[Given information]

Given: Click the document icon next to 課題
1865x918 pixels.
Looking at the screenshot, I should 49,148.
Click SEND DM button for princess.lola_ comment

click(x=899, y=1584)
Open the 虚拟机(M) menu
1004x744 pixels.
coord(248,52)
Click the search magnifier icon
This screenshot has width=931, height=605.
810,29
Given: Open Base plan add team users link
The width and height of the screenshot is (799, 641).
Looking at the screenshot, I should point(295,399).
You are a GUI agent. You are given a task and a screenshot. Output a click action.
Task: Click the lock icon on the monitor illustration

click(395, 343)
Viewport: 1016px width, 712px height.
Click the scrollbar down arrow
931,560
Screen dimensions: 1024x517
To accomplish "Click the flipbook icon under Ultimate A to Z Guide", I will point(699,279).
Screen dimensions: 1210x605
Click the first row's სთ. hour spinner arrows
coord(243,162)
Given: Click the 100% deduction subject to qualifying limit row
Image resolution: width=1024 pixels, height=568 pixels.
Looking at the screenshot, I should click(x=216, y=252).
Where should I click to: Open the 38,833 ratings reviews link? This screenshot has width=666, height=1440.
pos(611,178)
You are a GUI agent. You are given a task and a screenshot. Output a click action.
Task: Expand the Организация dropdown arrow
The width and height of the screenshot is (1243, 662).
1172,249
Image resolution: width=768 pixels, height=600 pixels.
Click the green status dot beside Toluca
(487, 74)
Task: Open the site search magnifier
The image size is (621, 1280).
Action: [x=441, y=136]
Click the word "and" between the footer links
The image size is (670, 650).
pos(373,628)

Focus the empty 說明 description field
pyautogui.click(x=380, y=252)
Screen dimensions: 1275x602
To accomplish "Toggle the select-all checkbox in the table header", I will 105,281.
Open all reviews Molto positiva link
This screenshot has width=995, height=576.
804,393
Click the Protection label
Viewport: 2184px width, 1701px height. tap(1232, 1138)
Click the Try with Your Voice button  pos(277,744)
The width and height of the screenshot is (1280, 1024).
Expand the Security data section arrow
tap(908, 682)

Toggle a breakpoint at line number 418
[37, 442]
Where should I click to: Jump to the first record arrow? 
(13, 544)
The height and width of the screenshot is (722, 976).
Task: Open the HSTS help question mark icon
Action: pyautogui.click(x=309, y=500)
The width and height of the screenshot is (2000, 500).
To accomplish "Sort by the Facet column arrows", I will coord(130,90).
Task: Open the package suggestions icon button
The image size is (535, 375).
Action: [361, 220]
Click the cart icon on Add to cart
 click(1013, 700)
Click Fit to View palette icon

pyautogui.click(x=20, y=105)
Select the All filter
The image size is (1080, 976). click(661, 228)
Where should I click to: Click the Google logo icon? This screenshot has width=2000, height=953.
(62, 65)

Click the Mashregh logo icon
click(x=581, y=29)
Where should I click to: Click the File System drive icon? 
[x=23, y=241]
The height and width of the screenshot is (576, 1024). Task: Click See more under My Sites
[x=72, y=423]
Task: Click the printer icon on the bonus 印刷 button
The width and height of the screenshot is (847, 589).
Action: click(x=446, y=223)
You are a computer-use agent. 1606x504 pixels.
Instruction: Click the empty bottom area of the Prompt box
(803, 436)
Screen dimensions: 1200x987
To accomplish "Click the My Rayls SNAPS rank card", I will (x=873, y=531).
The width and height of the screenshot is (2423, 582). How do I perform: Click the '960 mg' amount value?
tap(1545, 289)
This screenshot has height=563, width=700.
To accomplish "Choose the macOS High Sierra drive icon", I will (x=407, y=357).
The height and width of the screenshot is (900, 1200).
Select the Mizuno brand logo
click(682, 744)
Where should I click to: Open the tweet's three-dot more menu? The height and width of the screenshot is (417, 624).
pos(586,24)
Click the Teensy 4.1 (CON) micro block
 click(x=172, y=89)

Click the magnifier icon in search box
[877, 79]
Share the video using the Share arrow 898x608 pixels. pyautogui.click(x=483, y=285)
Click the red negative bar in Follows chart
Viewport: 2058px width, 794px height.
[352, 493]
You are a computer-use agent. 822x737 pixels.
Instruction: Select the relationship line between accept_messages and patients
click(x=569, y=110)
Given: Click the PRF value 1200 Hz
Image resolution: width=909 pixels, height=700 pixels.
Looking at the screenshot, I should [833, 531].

[/Given information]

Exercise description.
Quote exactly the stretch of lines above that starts at the first one and ends at the line with "The width and height of the screenshot is (1280, 1024).", and nothing beyond it.

Task response.
Given: Click the document icon next to 課題
1865x918 pixels.
Looking at the screenshot, I should 49,148.
Click SEND DM button for princess.lola_ comment

click(x=899, y=1584)
Open the 虚拟机(M) menu
1004x744 pixels.
coord(248,52)
Click the search magnifier icon
This screenshot has width=931, height=605.
810,29
Given: Open Base plan add team users link
The width and height of the screenshot is (799, 641).
Looking at the screenshot, I should point(295,399).
You are a GUI agent. You are given a task and a screenshot. Output a click action.
Task: Click the lock icon on the monitor illustration

click(395, 343)
Viewport: 1016px width, 712px height.
Click the scrollbar down arrow
931,560
Screen dimensions: 1024x517
To accomplish "Click the flipbook icon under Ultimate A to Z Guide", I will point(699,279).
Screen dimensions: 1210x605
Click the first row's სთ. hour spinner arrows
coord(243,162)
Given: Click the 100% deduction subject to qualifying limit row
Image resolution: width=1024 pixels, height=568 pixels.
Looking at the screenshot, I should click(x=216, y=252).
Where should I click to: Open the 38,833 ratings reviews link? This screenshot has width=666, height=1440.
pos(611,178)
You are a GUI agent. You are given a task and a screenshot. Output a click action.
Task: Expand the Организация dropdown arrow
The width and height of the screenshot is (1243, 662).
1172,249
Image resolution: width=768 pixels, height=600 pixels.
Click the green status dot beside Toluca
(487, 74)
Task: Open the site search magnifier
The image size is (621, 1280).
Action: [x=441, y=136]
Click the word "and" between the footer links
The image size is (670, 650).
pos(373,628)

Focus the empty 說明 description field
pyautogui.click(x=380, y=252)
Screen dimensions: 1275x602
To accomplish "Toggle the select-all checkbox in the table header", I will 105,281.
Open all reviews Molto positiva link
This screenshot has width=995, height=576.
804,393
Click the Protection label
Viewport: 2184px width, 1701px height. tap(1232, 1138)
Click the Try with Your Voice button  pos(277,744)
The width and height of the screenshot is (1280, 1024).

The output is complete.